What you will do: Go through the entries below and tally the lines containing the string "Поталь"; report only the tally.

━━━

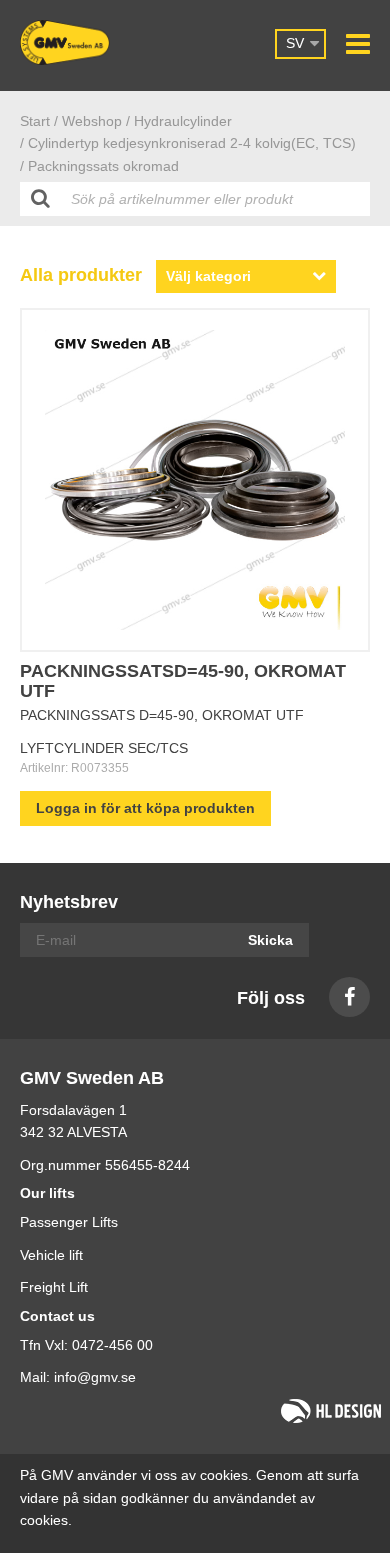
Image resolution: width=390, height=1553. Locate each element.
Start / (39, 121)
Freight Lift (54, 1287)
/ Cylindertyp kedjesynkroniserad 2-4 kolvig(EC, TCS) (188, 143)
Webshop (92, 121)
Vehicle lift (51, 1255)
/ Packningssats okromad (99, 166)
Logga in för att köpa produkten (145, 808)
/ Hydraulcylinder (179, 121)
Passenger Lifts (69, 1222)
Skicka (270, 940)
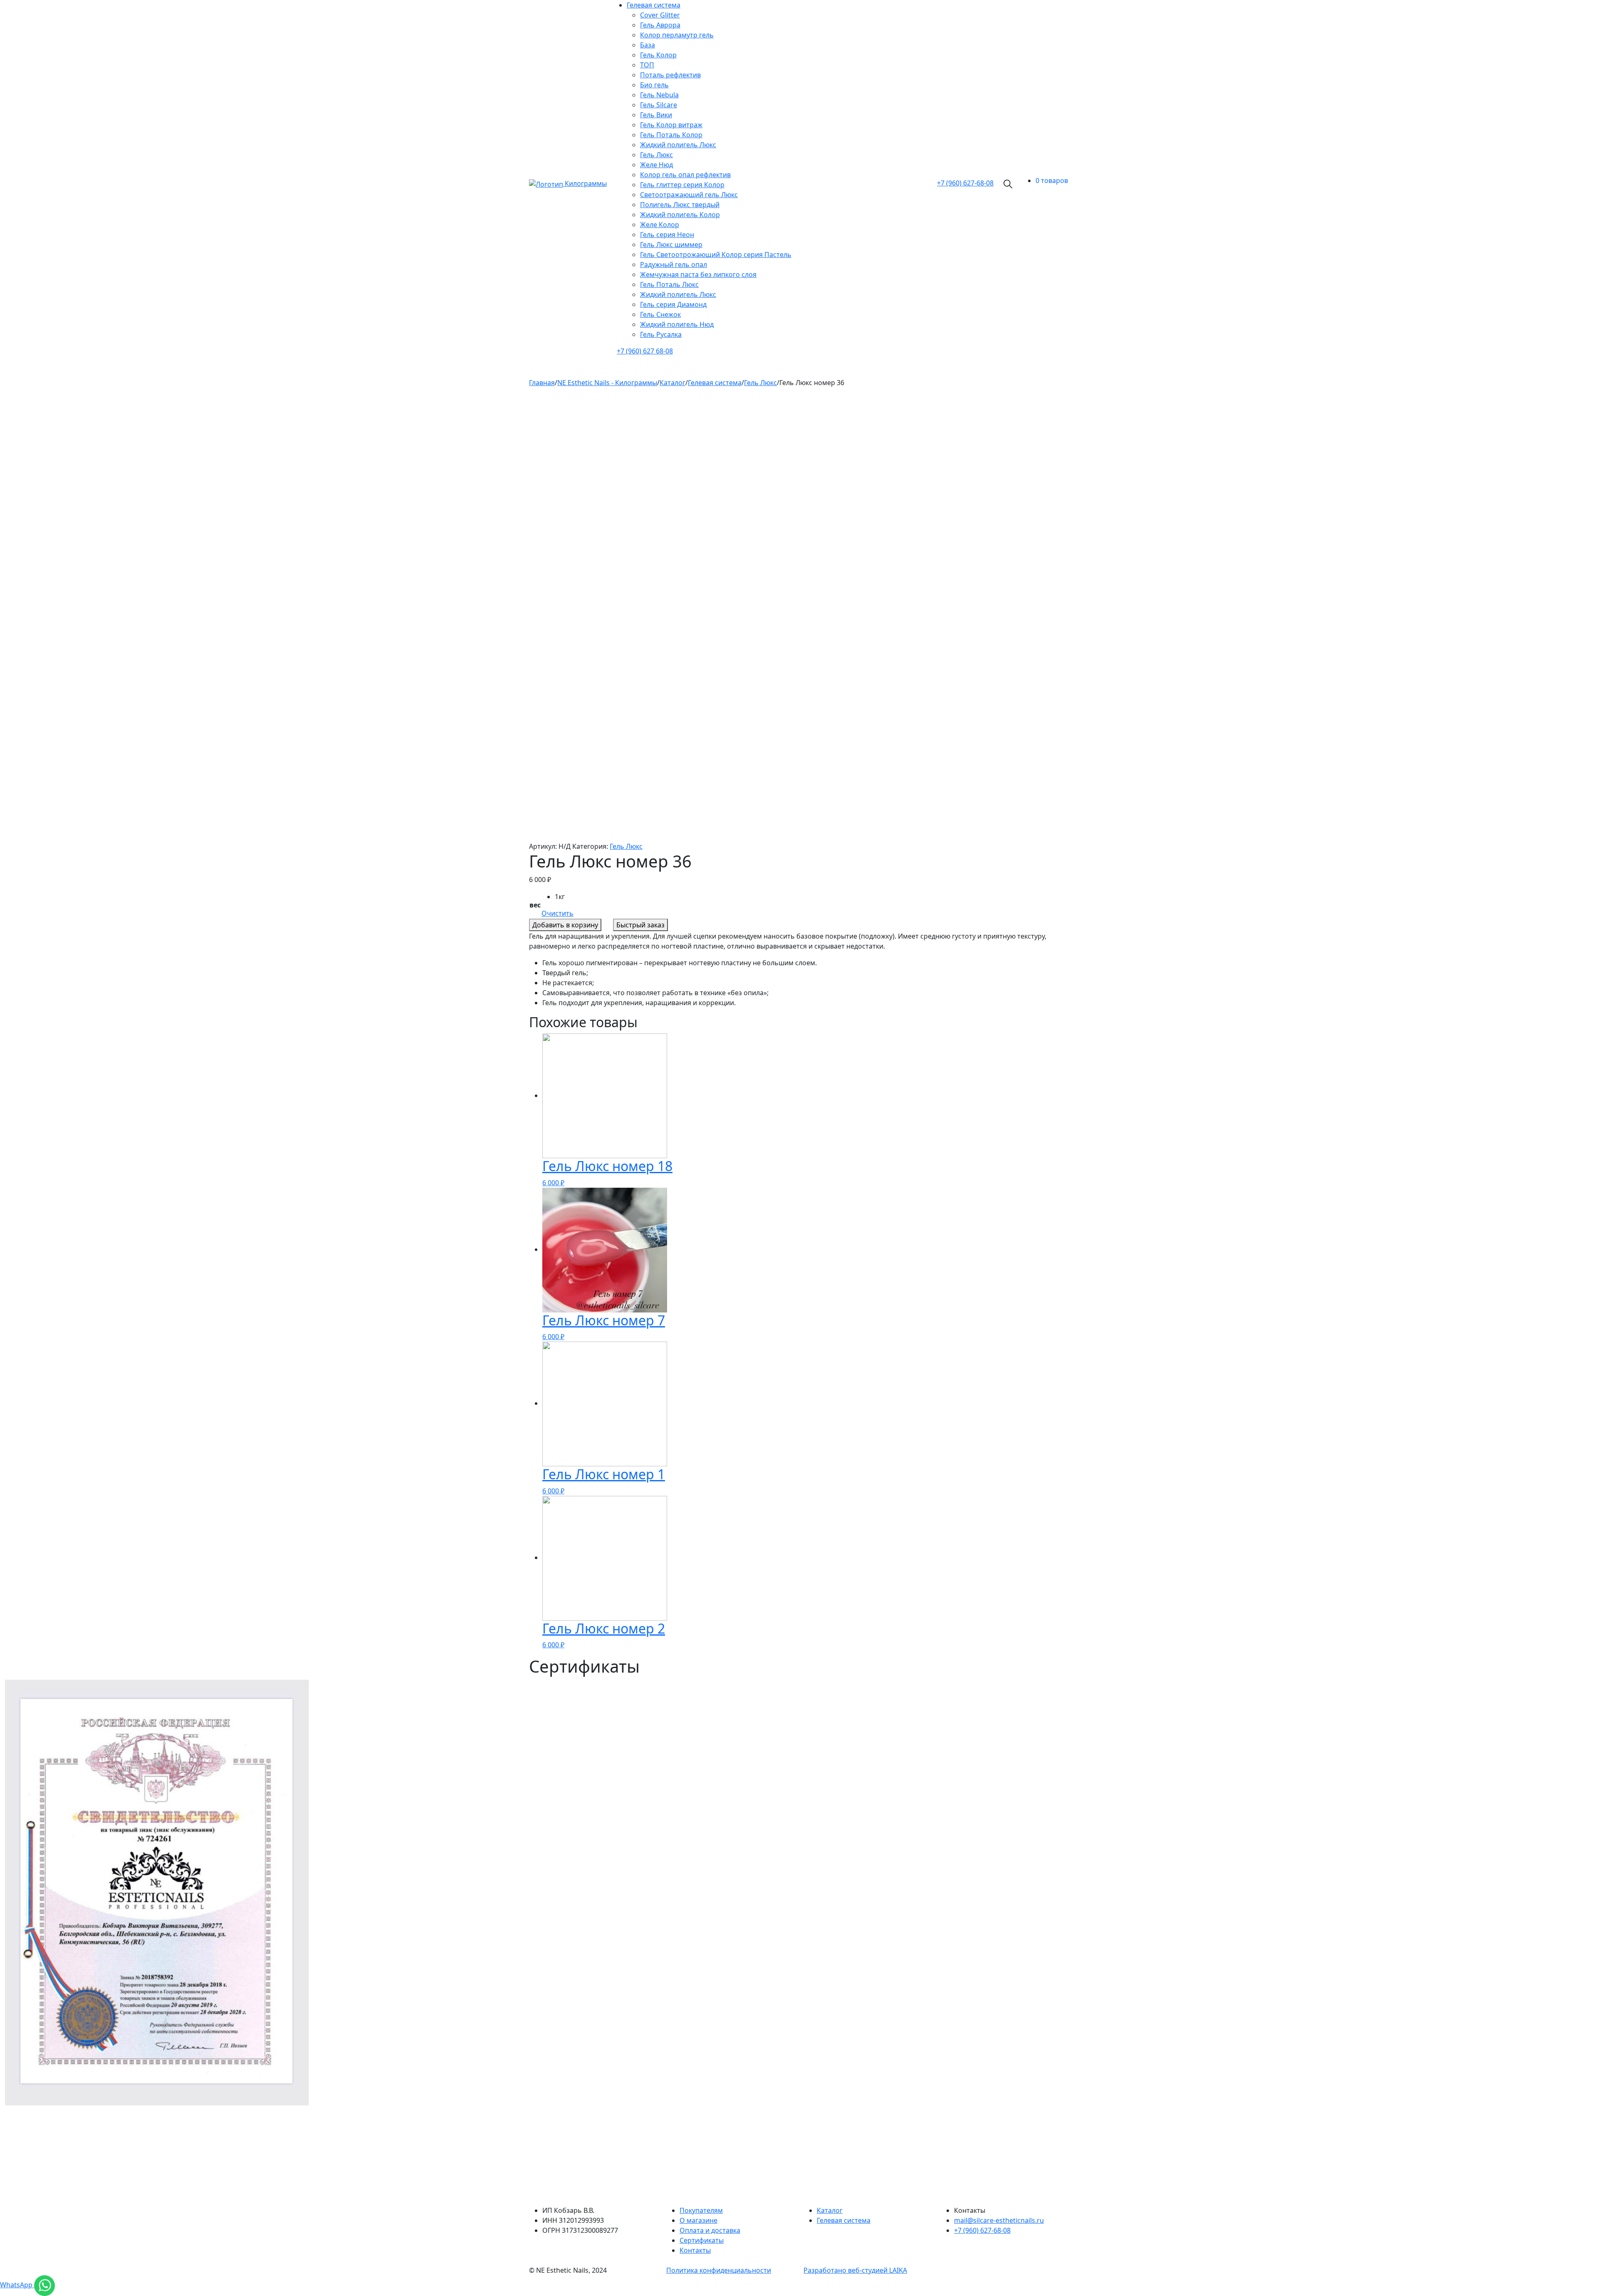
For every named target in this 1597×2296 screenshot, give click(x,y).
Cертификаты (702, 2240)
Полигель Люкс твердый (679, 204)
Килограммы (586, 183)
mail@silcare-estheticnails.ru (999, 2220)
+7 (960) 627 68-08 (645, 351)
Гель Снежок (660, 314)
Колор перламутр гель (677, 35)
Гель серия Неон (667, 234)
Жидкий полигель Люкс (678, 144)
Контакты (695, 2250)
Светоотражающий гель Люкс (689, 194)
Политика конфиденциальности (718, 2270)
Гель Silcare (658, 104)
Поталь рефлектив (670, 74)
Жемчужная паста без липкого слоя (698, 274)
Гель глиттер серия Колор (682, 184)
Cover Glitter (660, 15)
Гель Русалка (661, 334)
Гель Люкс (656, 154)
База (647, 44)
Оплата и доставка (710, 2230)
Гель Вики (656, 114)
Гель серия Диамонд (673, 304)
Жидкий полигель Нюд (677, 324)
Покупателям (701, 2210)
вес (535, 905)
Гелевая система (653, 5)
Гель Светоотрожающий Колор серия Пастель (715, 254)
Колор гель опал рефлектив (685, 174)
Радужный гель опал (673, 264)
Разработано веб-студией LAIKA (855, 2270)
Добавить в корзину (565, 924)
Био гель (654, 84)
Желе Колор (659, 224)
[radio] (564, 897)
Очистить (557, 913)
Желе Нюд (656, 164)
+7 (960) (965, 183)
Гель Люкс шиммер (671, 244)
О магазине (698, 2220)
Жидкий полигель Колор (680, 214)
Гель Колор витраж (671, 124)
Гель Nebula (659, 94)
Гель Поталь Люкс (669, 284)
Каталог (830, 2210)
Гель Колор (658, 54)
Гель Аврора (660, 25)
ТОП (647, 64)
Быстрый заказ (640, 924)
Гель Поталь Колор (671, 134)
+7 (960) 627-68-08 (982, 2230)
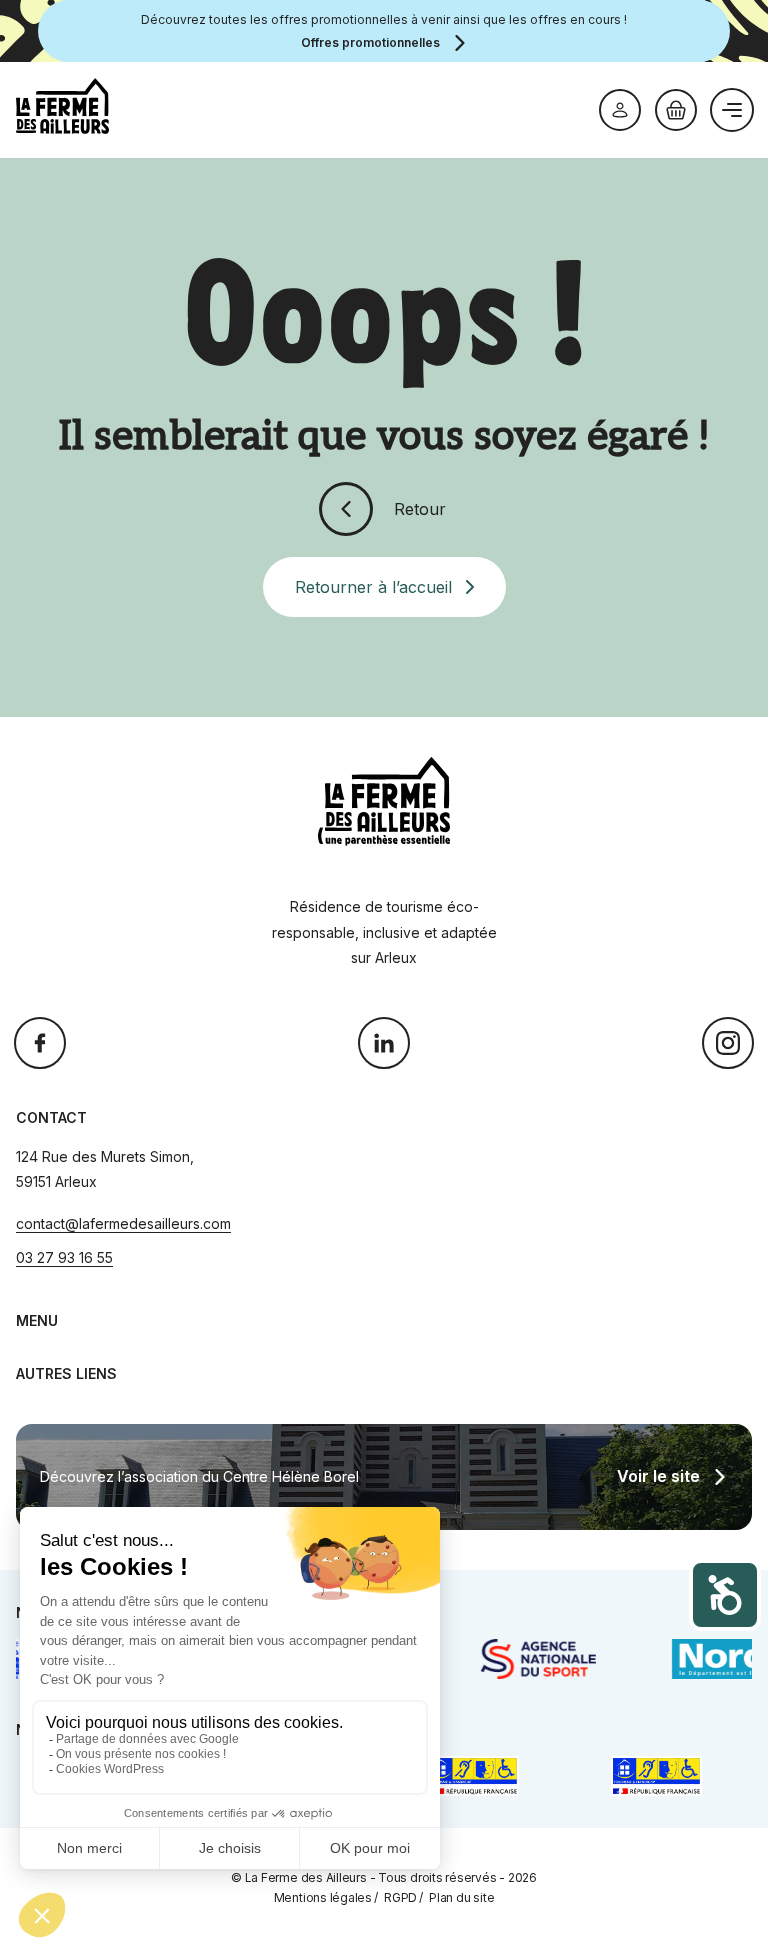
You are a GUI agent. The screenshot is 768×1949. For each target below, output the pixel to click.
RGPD (400, 1897)
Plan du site (461, 1897)
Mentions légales (323, 1897)
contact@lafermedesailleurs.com (123, 1223)
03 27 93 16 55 (64, 1257)
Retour (420, 509)
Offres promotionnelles (370, 42)
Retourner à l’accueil (373, 587)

━━━

Response: 3